TROFEO “BEPPE VIOLA”: PRIMA GIORNATA NEL SEGNO DI ROMA, ATALANTA, NAPOLI E VIOLA
La Roma di Andrea Stramaccioni, campione uscente, non solo parte con il piede giusto ma fa anche la voce grossa. Infatti nella partita inaugurale dell’edizione n° 40 del torneo internazionale Città di Arco – Beppe Viola, riservato alla categoria under 16, i giovani giallorossi hanno letteralmente strapazzato i pari età del Milan. 5 a 1 il risultato finale, con Cittadino, autore di una tripletta (due calci di rigore e una calibratissima punizione) mattatore di giornata. Il Milan, già sotto di due gol dopo appena 10 minuti, non ha mai dato l’impressione di poter tornare in partita, nonostante la buona volontà di Speziale e De Feo, anche perché in difesa ha palesato imbarazzanti lacune. Presto per dire se i rossoneri sono una brutta copia della squadra che ad Arco si è sempre fatta onore, anche se i margini per rientrare in gioco sono ormai ridottissimi. Nell’altra partita del Girone A il Parma ha regolato, in rimonta, i danesi del Nordsjaelland per 3 – 1. Sotto già al 10’ per una rete di Zinkernagel, hanno poi pareggiato i conti con Dickson e infine hanno preso il largo con una doppietta di Martino.

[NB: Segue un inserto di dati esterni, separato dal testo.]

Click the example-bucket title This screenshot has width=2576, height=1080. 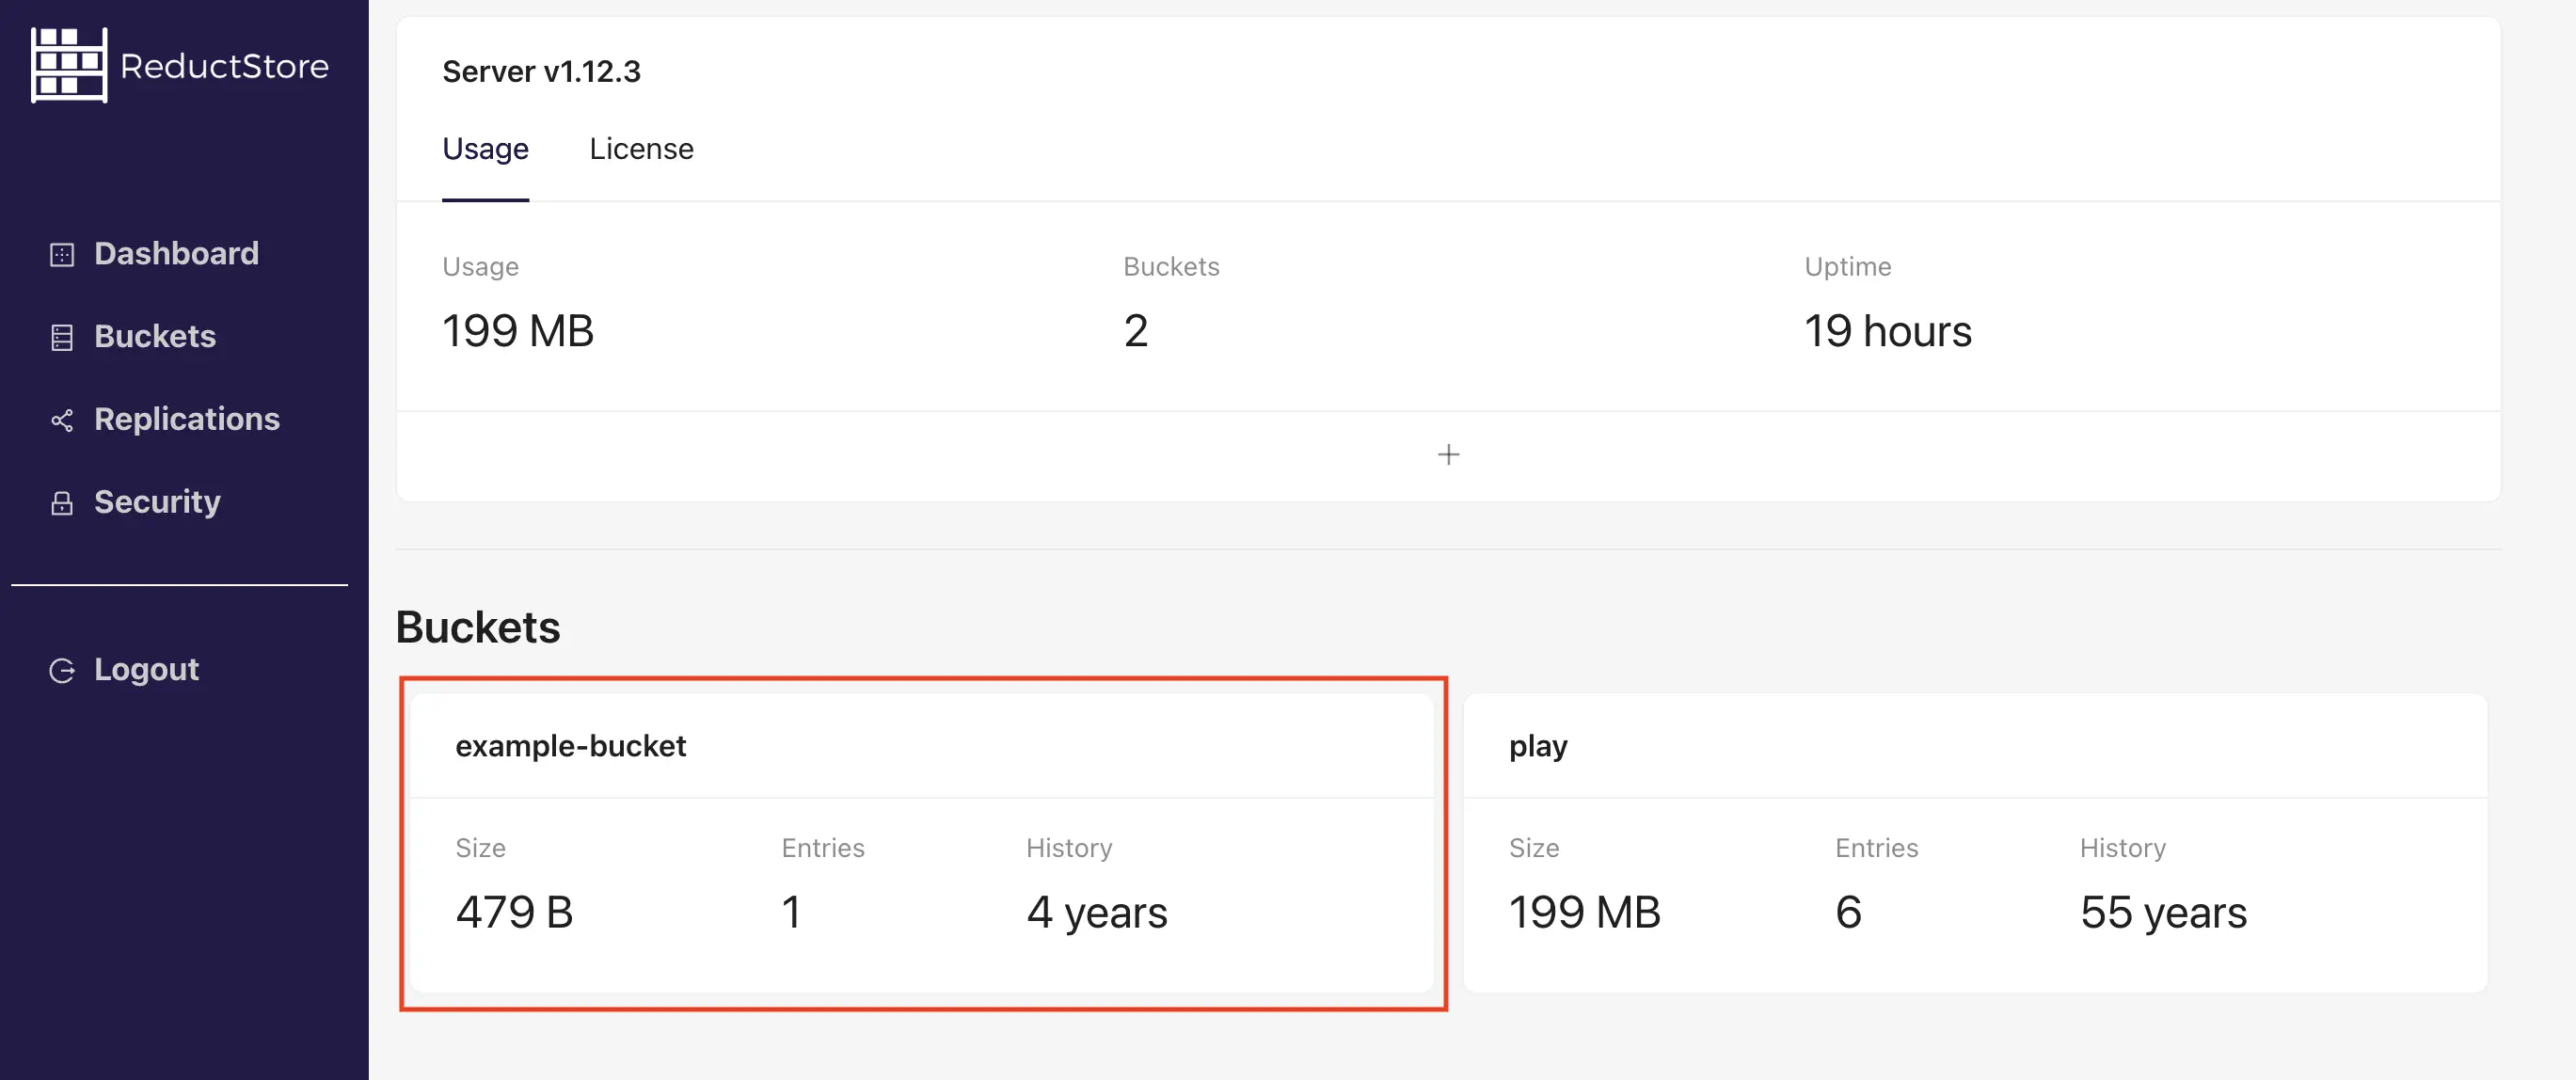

Nel Girone A il Torino non ha fatto sconti ai giovani dell’Arco, la società organizzatrice, che hanno retto all’urto dei granata solo per uno spicchio di partita. L’11 – 0 subito si commenta da solo, metre i torinesi Dominin e Gyasi hanno replicato a distanza al romanista Cittadino con una tripletta a testa. L’Atalanta invece ha avuto il suo bel daffare per avere la meglio dei giovani del Chievo che si erano portati in vantaggio con Lonardoni ancora nelle prime battute del primo tempo. Cais, nel finale della frazione, e Forgacs, gli autori delle reti della non facile rimonta.
Ci è voluto un gol di Rozzi nel finale di partita per consentire alla Lazio, inserita nel girone B, di avere la meglio sui coriacei argentini del Cai che in patria vanno giustamente famosi per essere una vera e propria fucina di giovani talenti. Nello stesso girone, invece, la Fiorentina, grazie ad un gol blitz di Da Silva, raddoppiato poi da Gulin, ha regolato il Lecce con una certa tranquillità.
Nel girone D, infine, il napoletano Amico, con una doppietta nella ripresa, ha soffocato i sogni di gloria della Juventus, ormai prossima all’eliminazione, a meno di un miracolo. L’Inter, infatti, han gestito in souplesse l’impegno con la Rappresentativa trentina di categoria imponendosi copn un gol per tempo.